The results obtained included the number of vehicles passing the intersection (capacity of the intersection) with different input left-turning vehicles, and the percentage increase of Simulation III and II to Simulation I (Table 1). From Table 1, the capacity of the intersection increased in Simulations II and III, and Simulation III achieved the best results, meaning the proposed new signal control model and strategy could increase the performance of the intersection.
Besides, the three intersection signal control algorithms were simulated under different numbers of left-turning vehicles in the left-turn lane, and the capacities were obtained as shown in Figure 9.
From the results obtained in Figure 9, we can conclude the following:
(1)
As the vehicles on the left-turn lane increased gradually, the intersection traffic capacity decreased under control algorithms II and III and increased for a long time under control algorithm I.
(2)
When the number of vehicles in the left-turn lane was less than N1, control algorithm III was the best for intersection traffic capacity, followed by control algorithm II, and the worst was control algorithm I. This means that control algorithms II and III are suitable for fewer left-turn movements. N1 was the turning point of control algorithms I and II. Below N1, control algorithm II was better, but after N1 control algorithm I was better.
(3)
N2 and N3 were the turning points of control algorithm I and control algorithm III. Below N2, control algorithm III was better. Above N2 and below N3, control algorithm I was better than control algorithm III. After N3, the control algorithm III was the best.
(4)
The control algorithm for the intersection can be given as follows:
① If the number of left-turning vehicles is less than N2 or more than N3, control algorithm III should be selected;
② If the number of left-turning vehicles is between N2 and N3, control algorithm I should be selected;
③ Under the condition of V2I technologies not being applied to the intersection control, control algorithm II should be used to improve the intersection traffic capacity, but its suitability term is the number of left-turning vehicles less than N1.
Some discussions are as follows:
(1) In this paper, a new intersection signal control model is designed, the corresponding control strategy is proposed, and simulation showed that the new intersection signal control model and control strategy could improve the intersection capacity, especially in case of fewer left-turning vehicles in peak hours. However, other control models can be used in the case of more left-turning vehicles, as summarized in (4) above.

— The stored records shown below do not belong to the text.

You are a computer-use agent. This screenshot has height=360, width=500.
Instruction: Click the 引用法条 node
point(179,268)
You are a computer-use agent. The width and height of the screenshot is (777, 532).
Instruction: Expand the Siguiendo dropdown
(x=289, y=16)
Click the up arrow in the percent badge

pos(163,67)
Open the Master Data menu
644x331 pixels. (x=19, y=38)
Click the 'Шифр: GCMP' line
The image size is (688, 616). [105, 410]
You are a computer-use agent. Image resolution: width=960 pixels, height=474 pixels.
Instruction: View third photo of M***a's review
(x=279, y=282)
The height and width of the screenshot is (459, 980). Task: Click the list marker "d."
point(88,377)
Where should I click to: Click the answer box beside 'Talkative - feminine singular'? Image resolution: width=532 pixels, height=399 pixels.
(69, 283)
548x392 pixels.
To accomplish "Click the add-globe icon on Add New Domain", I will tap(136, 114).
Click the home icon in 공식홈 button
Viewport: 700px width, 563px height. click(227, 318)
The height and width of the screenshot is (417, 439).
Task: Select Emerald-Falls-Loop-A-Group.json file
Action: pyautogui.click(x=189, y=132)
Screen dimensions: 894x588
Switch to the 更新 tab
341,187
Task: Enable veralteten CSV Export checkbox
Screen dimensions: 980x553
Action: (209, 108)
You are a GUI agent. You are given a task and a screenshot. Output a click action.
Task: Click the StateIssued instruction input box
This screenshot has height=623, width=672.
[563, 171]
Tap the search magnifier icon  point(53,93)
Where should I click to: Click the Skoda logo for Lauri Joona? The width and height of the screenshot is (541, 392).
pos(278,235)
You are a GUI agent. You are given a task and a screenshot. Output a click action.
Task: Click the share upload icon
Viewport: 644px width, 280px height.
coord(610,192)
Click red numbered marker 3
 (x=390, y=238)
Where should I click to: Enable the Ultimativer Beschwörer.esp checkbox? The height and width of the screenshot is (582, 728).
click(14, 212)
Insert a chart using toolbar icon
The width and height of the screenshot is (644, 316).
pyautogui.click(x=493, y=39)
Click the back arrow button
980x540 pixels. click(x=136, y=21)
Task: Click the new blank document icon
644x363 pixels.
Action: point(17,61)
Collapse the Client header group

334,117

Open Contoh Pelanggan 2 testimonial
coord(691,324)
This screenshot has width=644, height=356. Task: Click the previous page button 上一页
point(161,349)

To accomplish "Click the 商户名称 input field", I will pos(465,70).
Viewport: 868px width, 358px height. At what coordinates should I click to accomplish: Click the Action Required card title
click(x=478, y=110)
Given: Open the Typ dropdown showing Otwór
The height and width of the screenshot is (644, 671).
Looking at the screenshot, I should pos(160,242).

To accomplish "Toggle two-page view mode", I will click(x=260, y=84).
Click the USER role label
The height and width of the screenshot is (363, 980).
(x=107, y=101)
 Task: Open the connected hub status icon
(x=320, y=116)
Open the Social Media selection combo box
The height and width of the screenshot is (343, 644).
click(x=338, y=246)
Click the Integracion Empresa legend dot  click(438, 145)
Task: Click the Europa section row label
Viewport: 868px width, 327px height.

(2) The basic condition of the new intersection signal control model and strategy is that the left-turning and through vehicles line up in the shared lane as a platoon, but randomness is introduced when a vehicle without platoon control enters the shared lane. Due to fewer left-turning vehicles, the probability that left-turning and through vehicles will appear intermittently in a long period of time is impossible. Otherwise, it indicates that the number of left-turning and through vehicle is approximately equal, and the new intersection control model and algorithm is not suitable. However, in a short time period, it is possible that left-turning and through vehicles will appear intermittently, as shown in Figure 10.
Under this case, it will be difficult for the control method proposed in this paper to improve the traffic efficiency of intersections. To solve the problem, a left-turn waiting area and a variable lane line were set up as shown in Figure 11.
Left-turn waiting areas have been adopted in many urban intersections in China [32,33]. They are located at the front end of the left-turn lane (it is shared lane in this study) and extend into the interior of the intersection. The extension length should ensure that the left-turning vehicles waiting within this range do not conflict with the traffic flow in the opposite direction. Two parallel white dotted lines mark the left-turn waiting area, and the front end marks the stop line.
The design and working principle of the variable lane line are given in this paper. The variable lane line is composed of LED units, a transparent protective cover, a bearing box, the mask, and the control unit. The overall structure schematic diagram is shown in Figure 12.
The variable lane line LED unit groups are changeable, the number of groups in accordance with the length of the approach lane of the intersection, and connected to the TSC. The TSC can control the state of the variable line (e.g., on or off state), and its working diagram is shown in Figure 13. The variable lane line groups in Figure 13 consist of 13 LED units. Figure 13a demonstrates the working principle and effect of the variable lane line. When the LED is off, the variable lane color will be the same as the road surface (here it is shown in a different color to indicate its existence). Figure 13b represents the combination of variable lane line and conventional lane line with fixed marking, which is in a non-working state. In other words, this situation indicates that vehicles in the shared lane and its adjacent through lane cannot change lanes with each other. Figure 13c represents the combination of variable lane line and conventional lane line in a working state (i.e., through vehicles in the shared lane can change to the adjacent through lane if the through signal is allowed and lane changing is safe, but the vehicles in the through lane are prohibited from changing lanes to the shared lane).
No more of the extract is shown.